Task input =>
------------------------------------
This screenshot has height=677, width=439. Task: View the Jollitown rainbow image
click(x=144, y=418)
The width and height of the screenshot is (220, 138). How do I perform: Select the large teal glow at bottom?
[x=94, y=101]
------------------------------------
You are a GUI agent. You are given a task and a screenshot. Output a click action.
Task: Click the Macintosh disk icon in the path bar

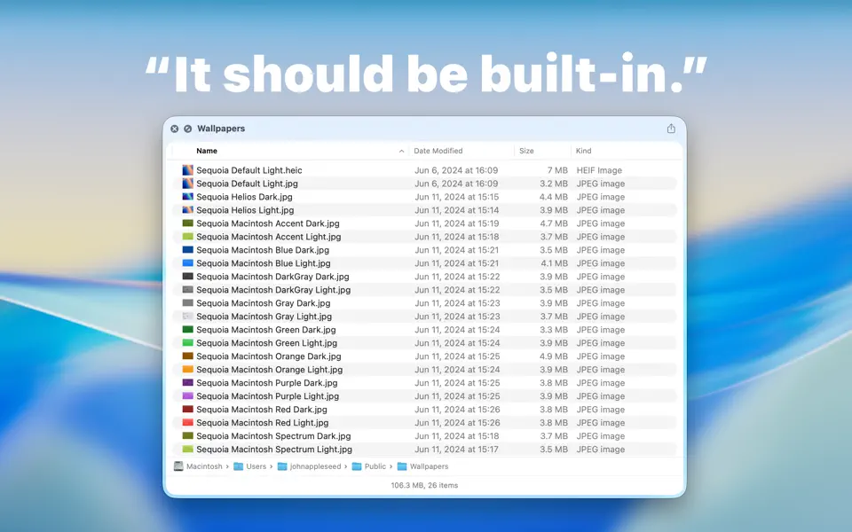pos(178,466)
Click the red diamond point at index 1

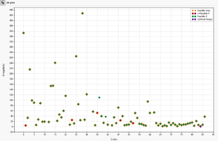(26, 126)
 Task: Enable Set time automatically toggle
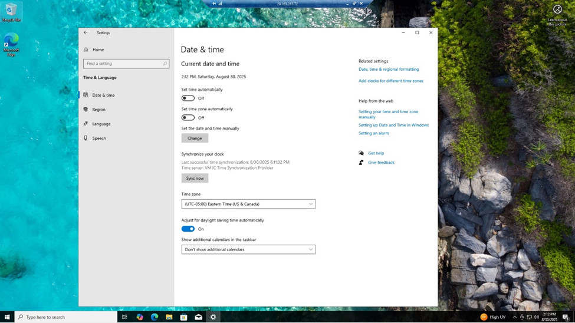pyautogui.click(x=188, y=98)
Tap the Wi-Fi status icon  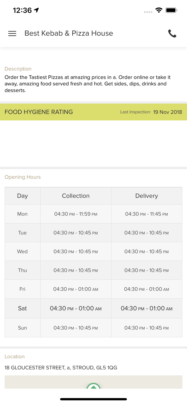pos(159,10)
------------------------------------
Problem to solve => Which lines in the material above contain the string "width"? Copy each of those lines in full, treating uppercase and lowercase letters as different.

Result of the exercise =>
This screenshot has height=677, width=439. Task: View the Jollitown rainbow image
The width and height of the screenshot is (220, 138). How do I perform: Select the large teal glow at bottom?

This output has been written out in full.